Trademark infringement occurs when someone adopts branding (typically a name, logo, or slogan) that is likely to cause confusion with an existing trademark. When someone has trademark protection through common law use and federal trademark registration, they can and may take actions against trademark infringers.
How To Avoid Trademark Infringement
Fortunately, there are some simple steps that new business owners can take to dramatically reduce their chances of ending up in a trademark infringement dispute. The first is called a trademark search. There are several types of trademark searches, but they all involve looking for other individuals and businesses that are already out there using similar trademarks in connection with similar types of products and/or services. When you find someone doing something similar under a similar name, that may be a potential issue.
I mentioned that there are different types of trademark searches. The two most common and most helpful, in my opinion, are the common law and federal trademark searches. Common law searches look for others that may be using a similar trademark, but have not necessarily registered that trademark (with the U.S. Patent & Trademark Office). You can conduct a common law search yourself by going to the same places you would look for any business: Google, Yelp, Facebook, and other social media platforms.
While basic common law searches are relatively quick and easy, the nature of common law trademark rights is a little more complicated. Common law trademark protection is geographically limited. As a result, you might have multiple unrelated XYZ Hamburger restaurants all operating in different parts of the country.
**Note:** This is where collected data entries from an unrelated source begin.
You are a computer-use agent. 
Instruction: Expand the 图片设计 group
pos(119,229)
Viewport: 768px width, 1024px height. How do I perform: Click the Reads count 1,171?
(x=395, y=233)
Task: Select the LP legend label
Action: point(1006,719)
If you find a potential issue in your common law search, you may want to consult with an attorney to better understand what it means to you.
Next is the federal trademark search at the U.S. Patent & Trademark Office. This search can be conducted using the (free) TESS system. Searching the USPTO records is a great idea because, unlike with the common law search, if someone has a federal registration then they have trademark protection across the United States. That means if you adopt a similar trademark, you will be infringing regardless of where your business is located. If you conduct the basic TESS search and do not find a conflict, then you will want to have a trademark attorney take a “deeper dive” and verify that there are no potential issues with a more comprehensive search.
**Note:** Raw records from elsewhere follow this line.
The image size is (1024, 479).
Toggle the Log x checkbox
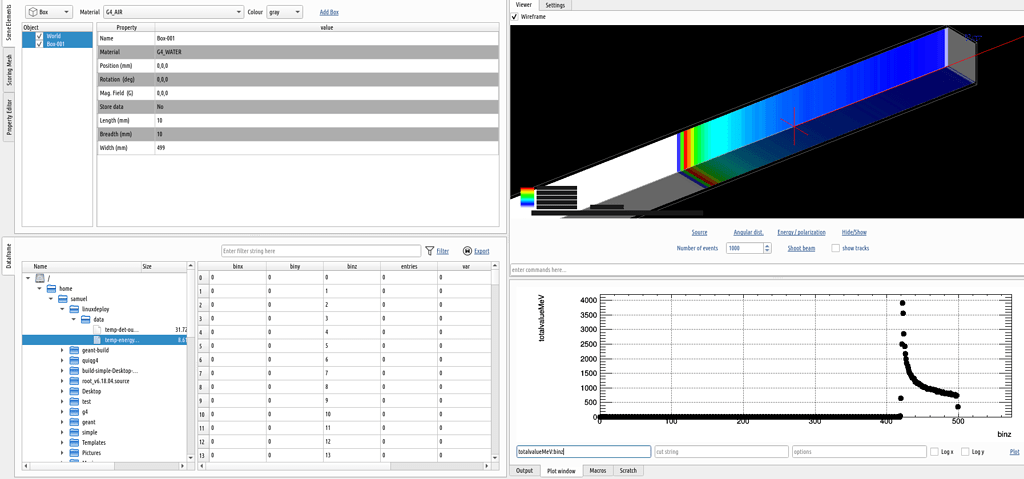click(x=934, y=452)
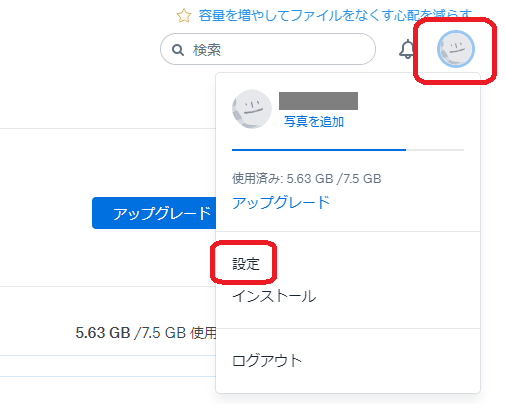506x404 pixels.
Task: Open the 容量を増やして promo link
Action: [335, 15]
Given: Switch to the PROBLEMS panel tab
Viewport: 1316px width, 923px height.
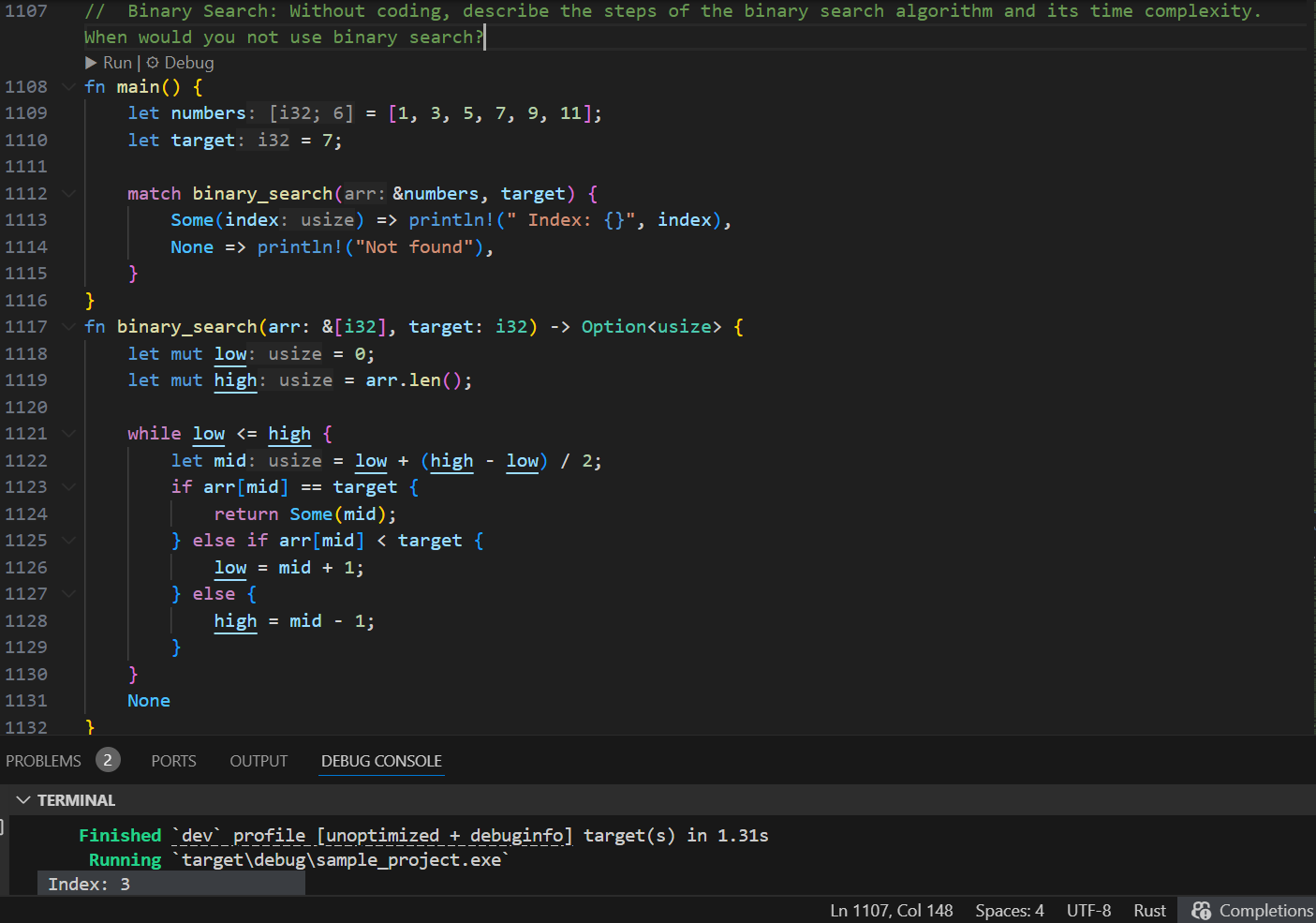Looking at the screenshot, I should point(43,761).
If the searches do not turn up potential conflicts, you may want to look at federal registration of your trademark. Having a federal registration can deter others from making claims of trademark infringement against you. Ownership of a registration is evidence of your ownership of the registered trademark, which is extremely useful to have!
Consequences of Trademark Infringement
If someone believes that you are infringing on their trademark rights, they may send you a cease and desist letter or even file a trademark infringement lawsuit against you. If that happens, a judge can order you to stop using your trademark and potentially award damages to the other party. Imagine how difficult and expensive it would be to have to rebrand your business. By conducting searches and registering your trademarks, you can help to avoid trademark infringement claims against you.
Need Assistance Avoiding Trademark Infringement?
Now that you know how to avoid trademark infringement, you will likely need professional assistance to help you with your own trademark protection. Please feel free to call me at (480) 360-3499, email me at firstname.lastname@example.org, or complete the contact form found on this page to schedule your free initial consultation today. I look forward to speaking with you.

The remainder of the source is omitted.